1. Roles ONLY Control Kubernetes Resources
- Role/ClusterRole is About API Access:
- Kubernetes Roles and ClusterRoles are specifically designed to manage access to Kubernetes API resources. They do not extend to controlling non-Kubernetes resources, such as files, directories, or system processes.
- These permissions don’t “automatically do anything” unless something in the pod uses them, like kubectl, a Kubernetes SDK (e.g., client-go for Go), or another tool that interacts with the Kubernetes API.
This means if you run a busybox pod with a ServiceAccount that has API permissions, the pod WON’T be able to do anything with those permissions (unless you explicitly install and use tools like kubectl or write a script/application that makes API calls).
2. About User
We can also use rolebinding (or clusterrolebinding) to bind role with user:kubectl create rolebinding admin-binding . But it need more configuration like client certificates for user authentication, or create a Kubernetes Context for the User. As here we only want to have a clear simple glance at the RBAC, how the sa, role, rolebinding work together, so we will not discuss user case. If you want more details, you can refer to the official document, here.
--clusterrole=admin
--user=user1
--user=user2
--group=group1
--namespace=default
3. Role vs. ClusterRole
- Use Roles: When you need permissions limited to a specific namespace. This is safer and more restrictive.
- Use ClusterRoles: When you need permissions across the entire cluster (e.g., managing nodes or resources in multiple namespaces).
Best Practices:
- Use Roles wherever possible to minimize scope and potential risk.
- Use ClusterRoles sparingly and only for tasks requiring cluster-wide permissions.
In reality, Roles are more common in multi-tenant clusters, where namespaces isolate workloads.
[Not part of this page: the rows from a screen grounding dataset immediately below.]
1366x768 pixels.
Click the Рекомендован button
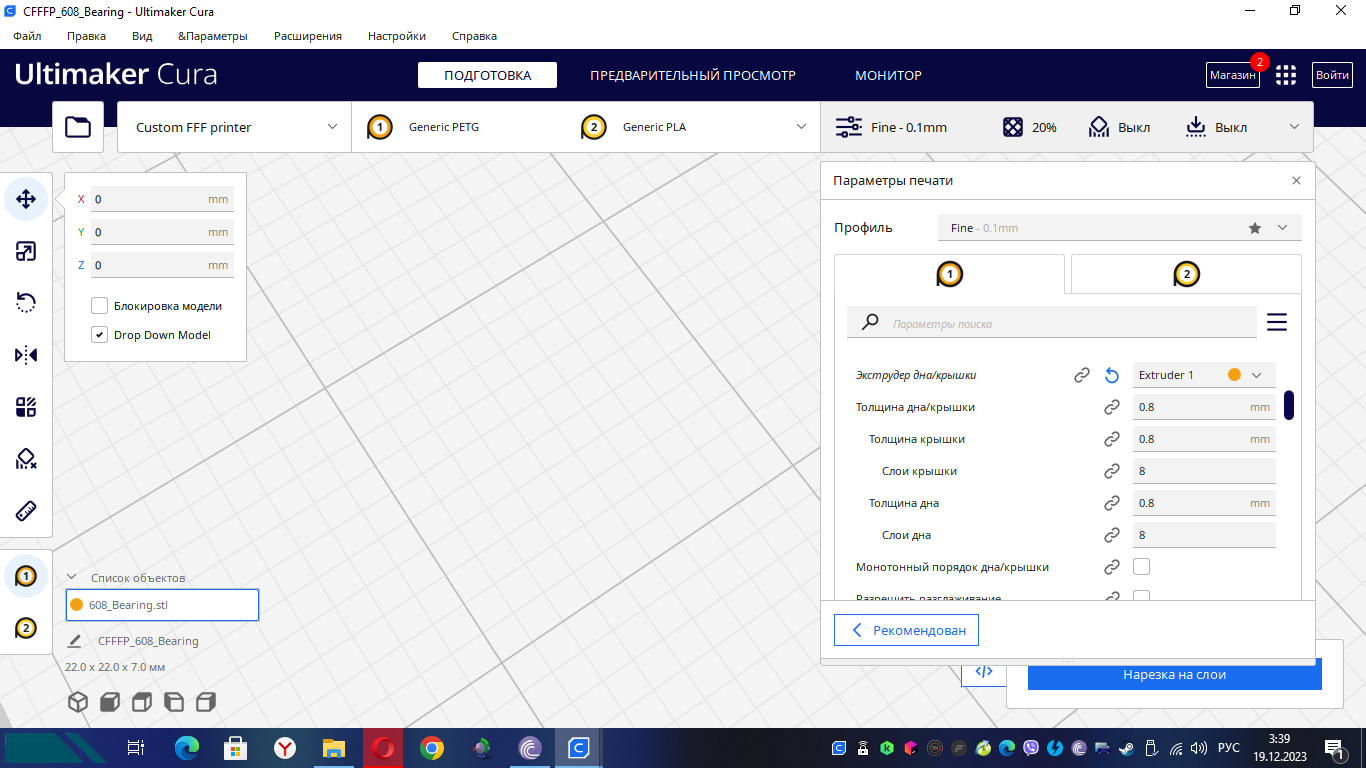click(x=906, y=630)
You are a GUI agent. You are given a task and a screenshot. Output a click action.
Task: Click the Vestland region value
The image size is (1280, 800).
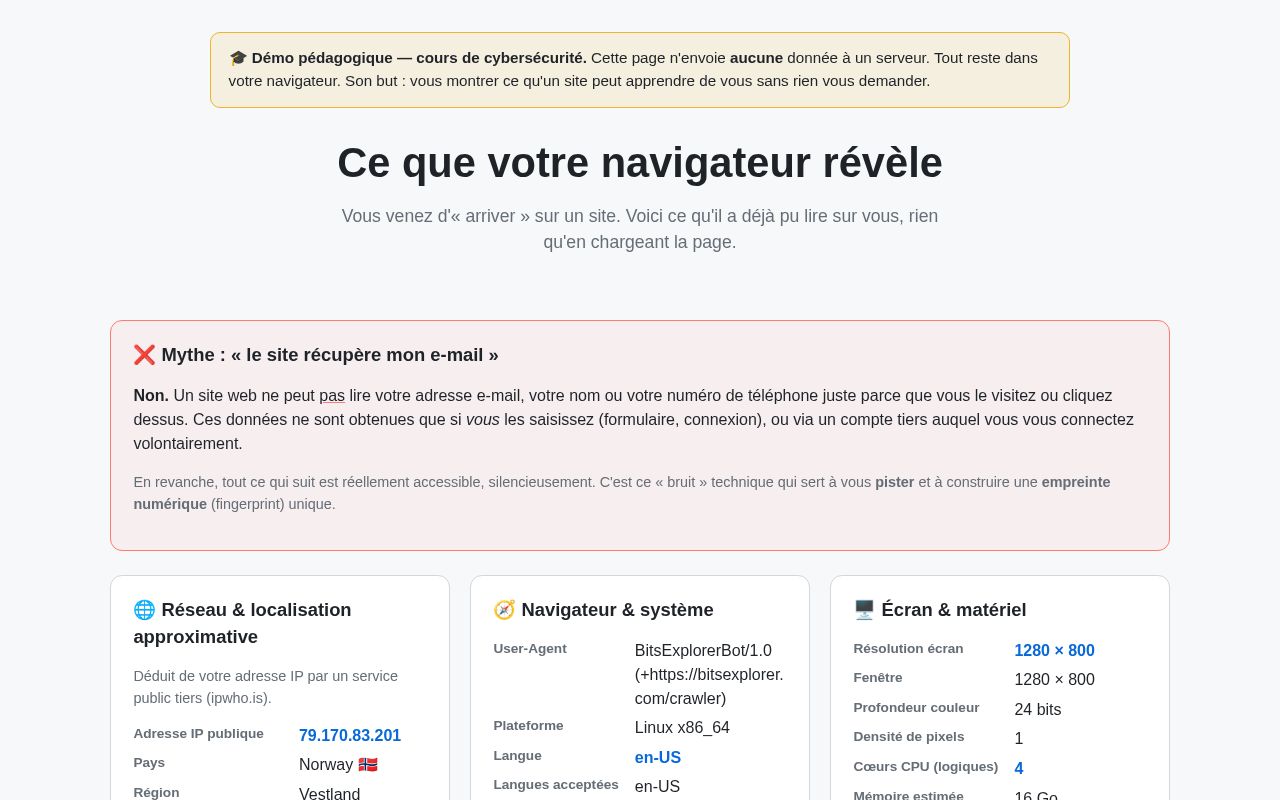[330, 794]
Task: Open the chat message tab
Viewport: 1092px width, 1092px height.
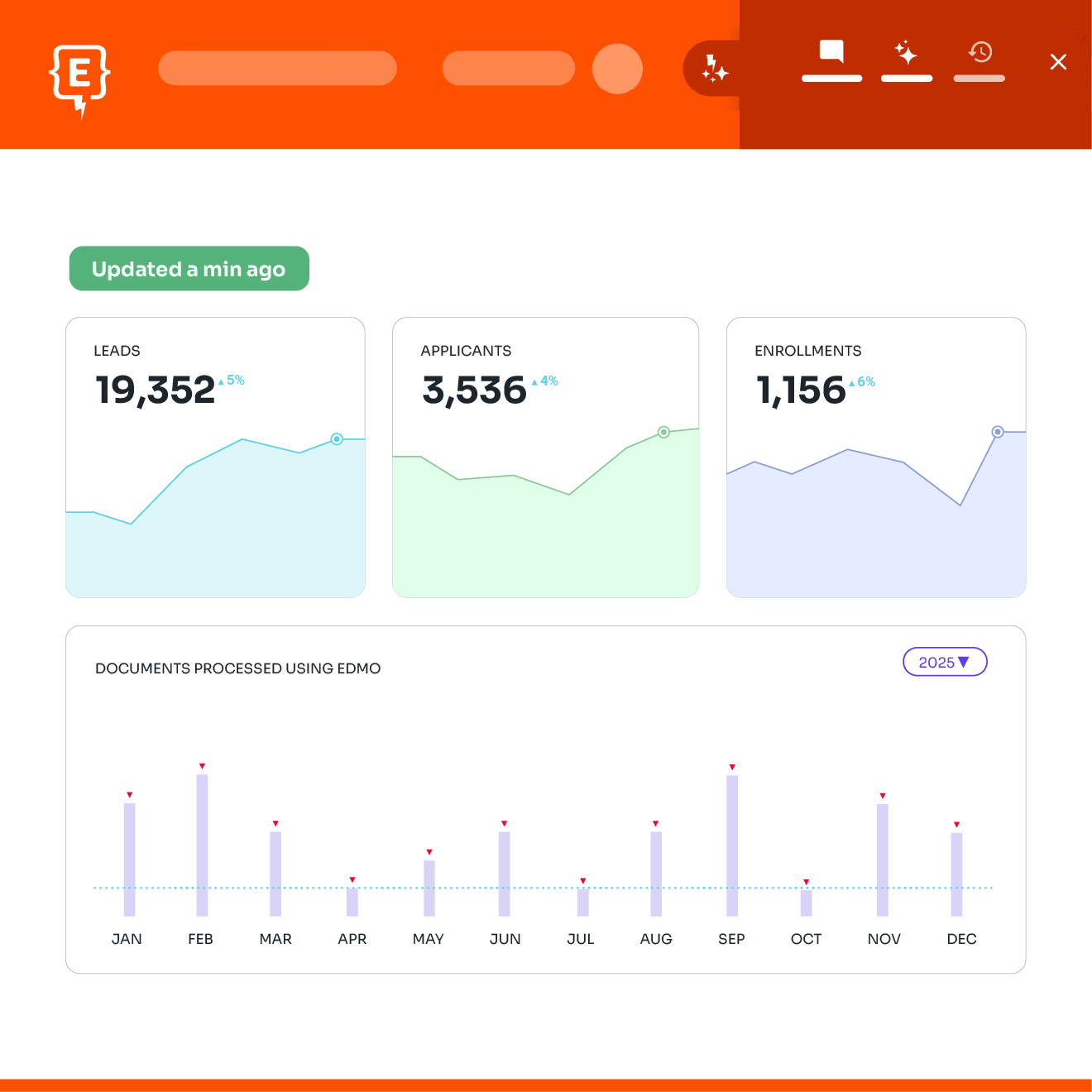Action: 831,53
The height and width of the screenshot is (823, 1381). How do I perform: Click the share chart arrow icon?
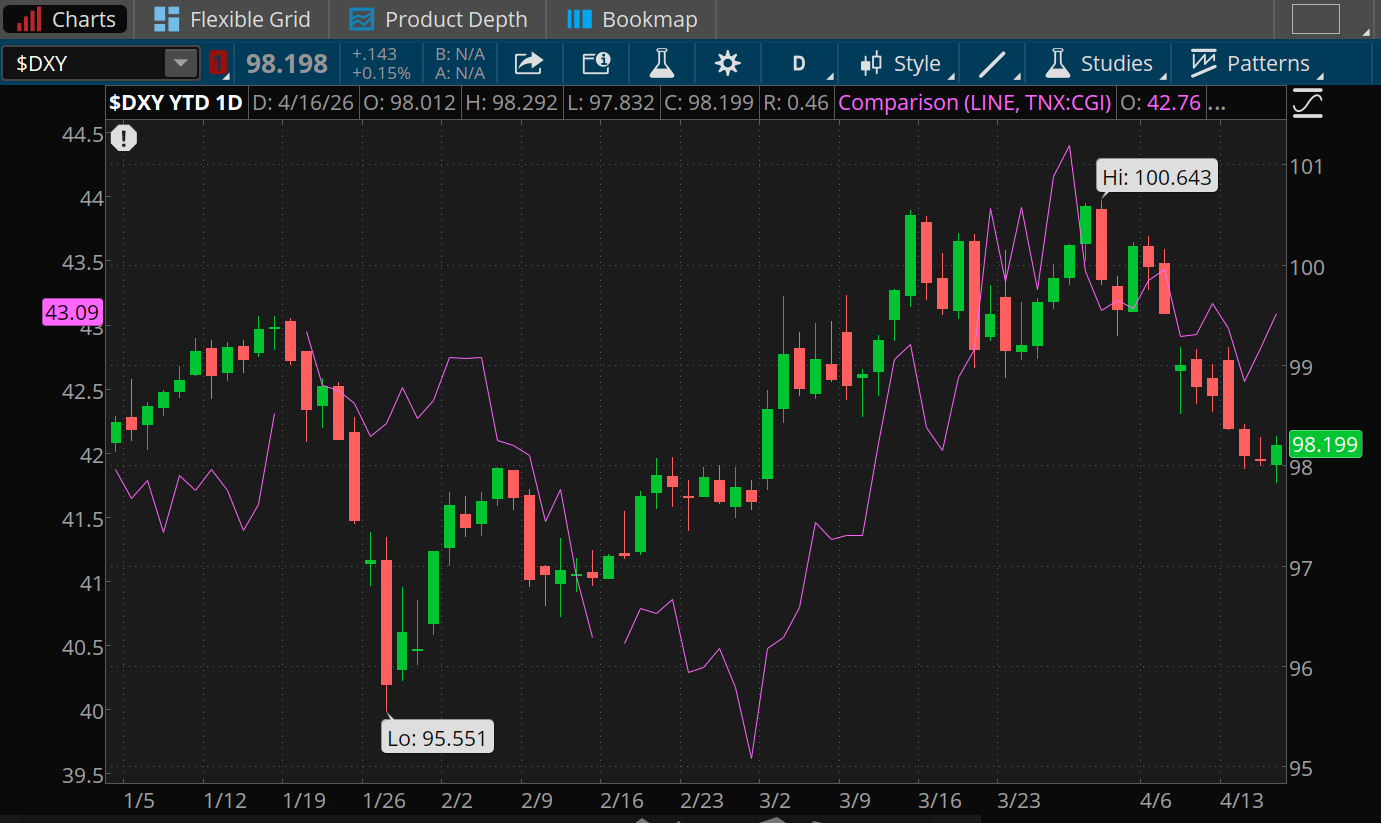(x=528, y=64)
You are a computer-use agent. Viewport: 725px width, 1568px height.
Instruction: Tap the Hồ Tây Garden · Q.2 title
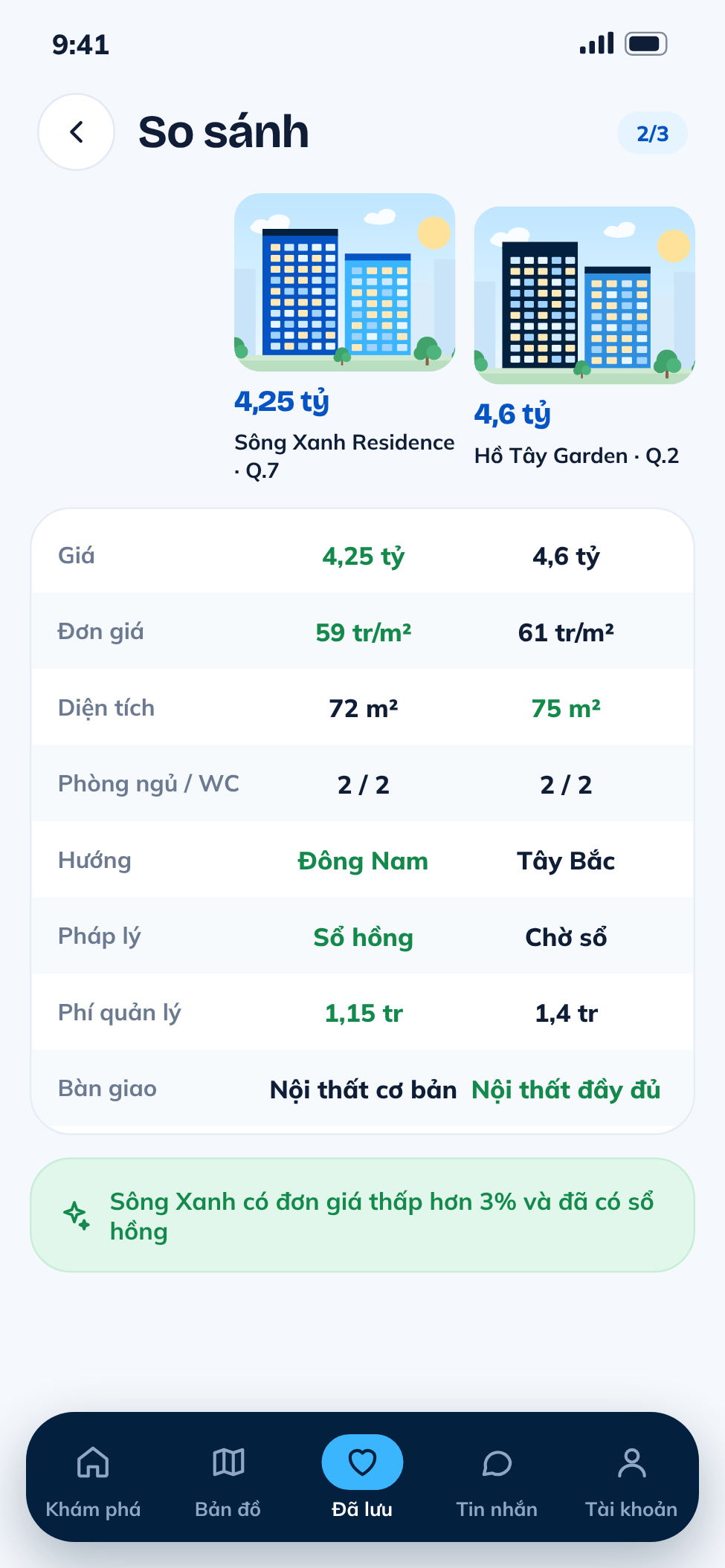coord(577,456)
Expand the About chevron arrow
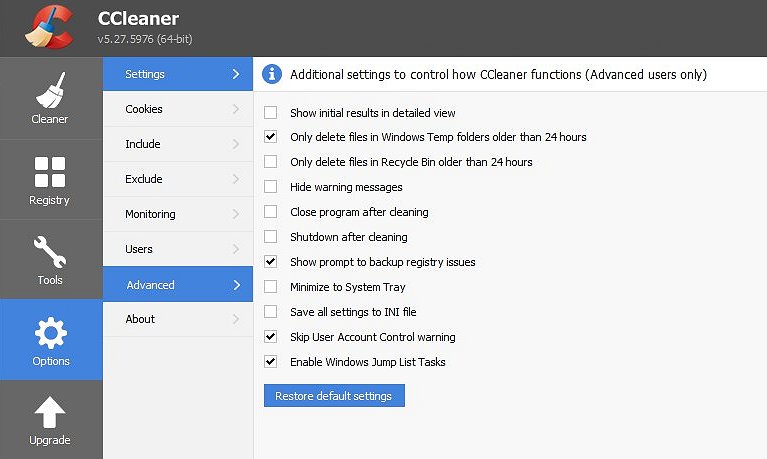 236,319
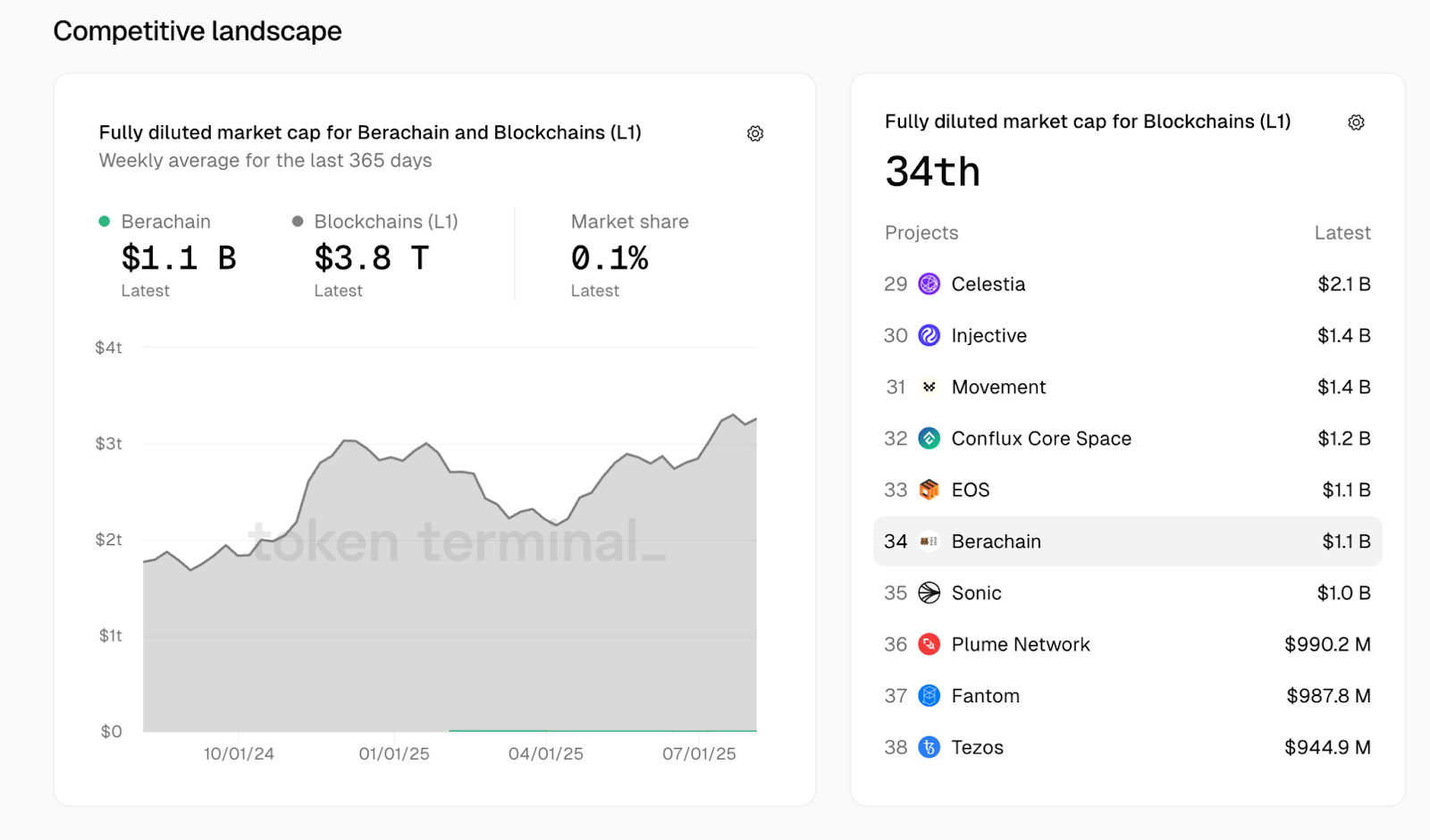Open the Berachain row in rankings
Screen dimensions: 1430x840
coord(996,542)
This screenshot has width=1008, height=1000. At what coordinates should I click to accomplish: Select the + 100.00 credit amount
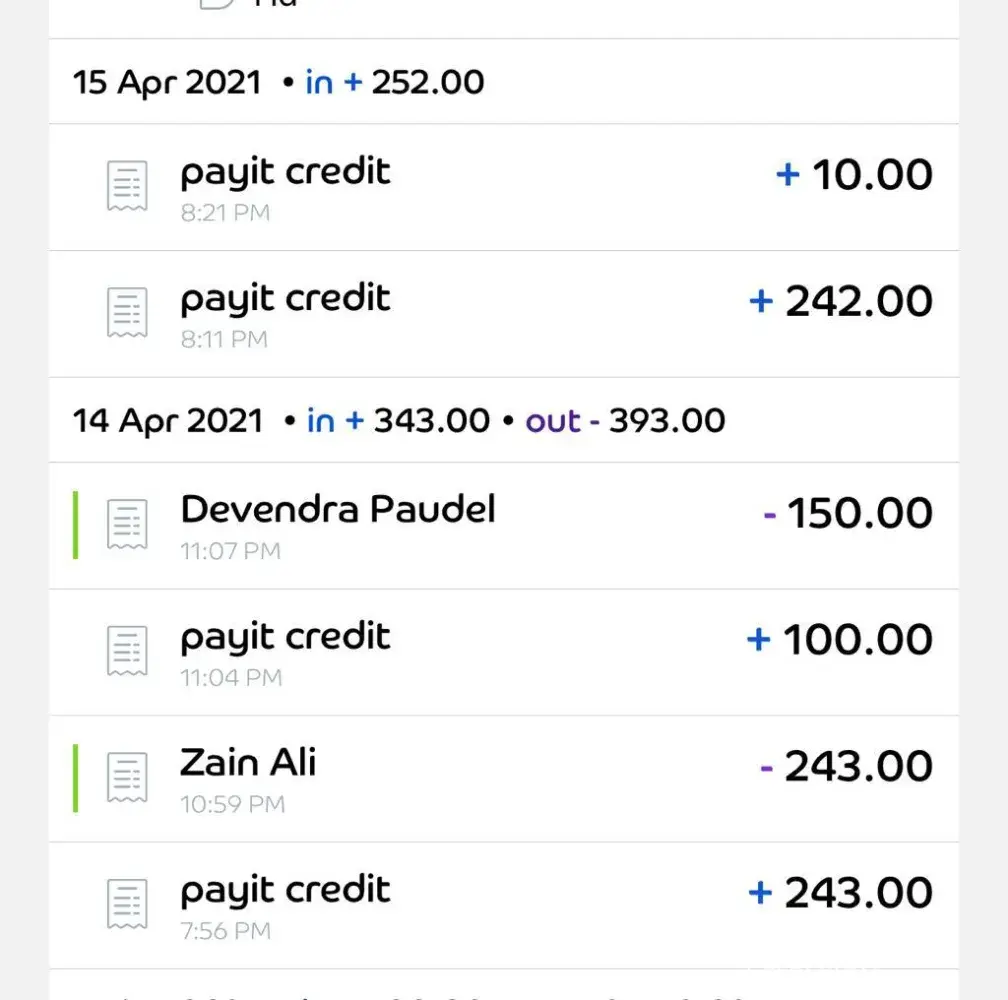pos(839,640)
ClusterRoles are used for administrative tasks or by operators that need to manage resources across namespaces.
4. Comparison with Cloud Concepts
| Kubernetes | AWS | Azure |
|---|---|---|
| Service Account | IAM Role/Instance Profile | Managed Identity |
| Role | IAM Policy | Azure Role Definition |
| ClusterRole | IAM Policy (with global permissions) | Azure Role Definition (global) |
| RoleBinding | IAM Role Assignment (specific resource) | Role Assignment (specific resource) |
| ClusterRoleBinding | IAM Role Assignment (global scope) | Role Assignment (global scope) |
Key Difference:
- AWS and Azure combine the concepts of authentication and authorization into a single entity (e.g., IAM Role/Managed Identity), whereas Kubernetes separates them (service account for authentication, role for authorization).